Achtsamkeitsübungen fördern die seelische Gesundheit
Im Alltag ist es häufig schwierig, die Aufmerksamkeit bewusst auf Dinge zu lenken, die gerade passieren und sich mit ihnen auseinanderzusetzen. „Menschen lassen sich leicht vom bewussten Erleben des Augenblicks durch Erinnerungen oder Nachdenken über die Zukunft ablenken“, erläutert Prof. Sabine Herpertz vom Vorstand der Deutschen Gesellschaft für Psychiatrie, Psychotherapie und Nervenheilkunde (DGPPN) in Berlin.
Übungen zur Achtsamkeit sind ein wichtiges Mittel, um diese Fähigkeit zu verbessern oder unter Umständen wieder zurück zu gewinnen. „Ziel ist es, die Wahrnehmung des aktuellen Augenblicks zu verbessern sowie Konzentrationsfähigkeit, Genussfähigkeit und die Stimmung günstig zu beeinflussen“, erklärt die Direktorin der Klinik für Allgemeine Psychiatrie an der Universität Heidelberg.
„Die Übungen sollen zudem helfen, das Erlebte zunächst einmal weder positiv noch negativ zu bewerten. Dadurch kann es gelingen, eine innere Distanz zu intensiven, im Extremfall als unkontrollierbar empfundenen Gefühlen aufzubauen. So können die Betroffenen lernen, Gefühle wieder besser wahrzunehmen und mit ihnen umzugehen.“
Auch im Umgang mit anderen Menschen kann eine geschulte Achtsamkeit nützlich sein. Mit ihrer Hilfe können Missverständnisse und häufiges aneinander vorbeireden vermieden werden. Stattdessen fällt es leichter, sich auf seinen Gegenüber einzulassen, ohne sich selbst aus den Augen zu verlieren.
Intensive Wahrnehmung des Augenblicks
Es gibt eine Vielzahl von Übungen, um seine Achtsamkeit zu verbessern. „Man kann beispielsweise seine Wahrnehmung eine Weile bewusst auf den eigenen Atem richten“, empfiehlt die Psychiaterin und Psychotherapeutin. „Oder man lenkt seine Aufmerksamkeit ganz gezielt auf das was man hört oder sieht.
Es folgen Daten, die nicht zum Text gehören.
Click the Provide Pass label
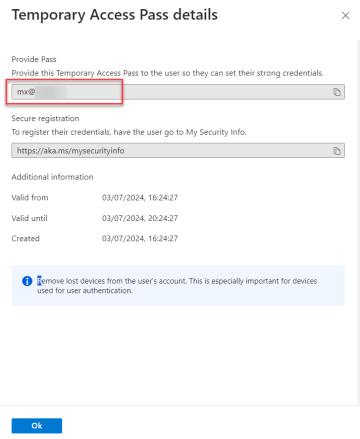 [34, 59]
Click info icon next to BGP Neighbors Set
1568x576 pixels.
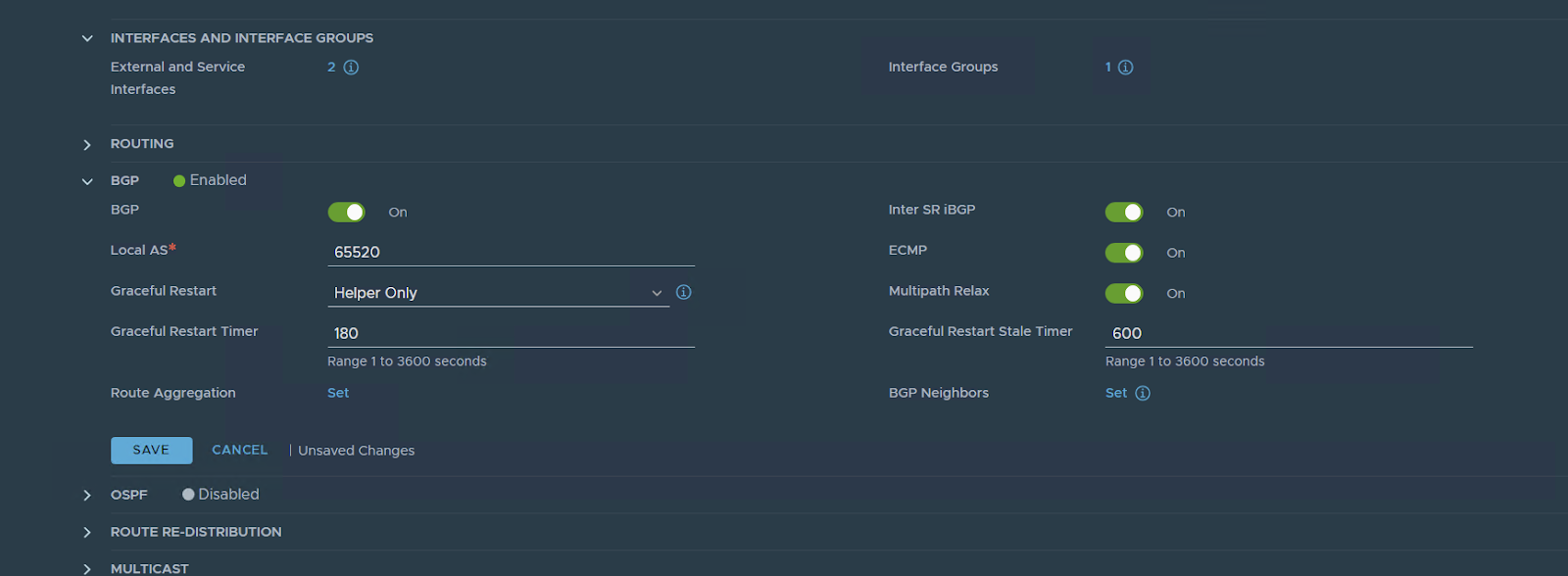(x=1143, y=393)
Eine weitere Möglichkeit besteht darin, bestimmte Tätigkeiten wie einen Tee zu zubereiten oder das Geschirr abzuwaschen mit großer Achtsamkeit auszuführen.“ Dabei kommt es auf die intensive Wahrnehmung des jeweiligen Augenblicks an, ohne diesen als gut oder schlecht, angenehm oder unangenehm zu bewerten. Störende Gedanken sollte man in diesen Momenten ziehen lassen.
Auch augenscheinlich sinnlose Konzentrationsübungen können sich zum Üben von Achtsamkeit eignen. „Eine Übung besteht darin, ein rohes Ei aufrecht vor sich hinzustellen“, so Herpertz. „ Für viele ist es besonders schwer, diesen Versuch nicht zu bewerten, weil er ja offensichtlich sinnlos ist. Es geht es darum, sich ganz auf den Versuch selbst zu konzentrieren und währenddessen andere Gedanken beiseite zu legen.“ Wer mit Achtsamkeitsübungen beginnt, sollte dafür täglich einige Minuten fest einplanen.
Das Üben von Achtsamkeit ist seit Jahrtausenden fester Bestandteil spiritueller und religiöser Riten. Durch den zunehmenden Einfluss fernöstlicher Lebensphilosophien wächst hierzulande die Bedeutung von Achtsamkeitsfähigkeiten ebenso wie durch ihren zunehmenden Stellenwert in der Psychotherapie. Hier gibt es mittlerweile eine Vielzahl von Anwendungsbereichen für Achtsamkeitsübungen, so beispielsweise in der Therapie von Borderline-Persönlichkeitsstörungen und von Depressionen.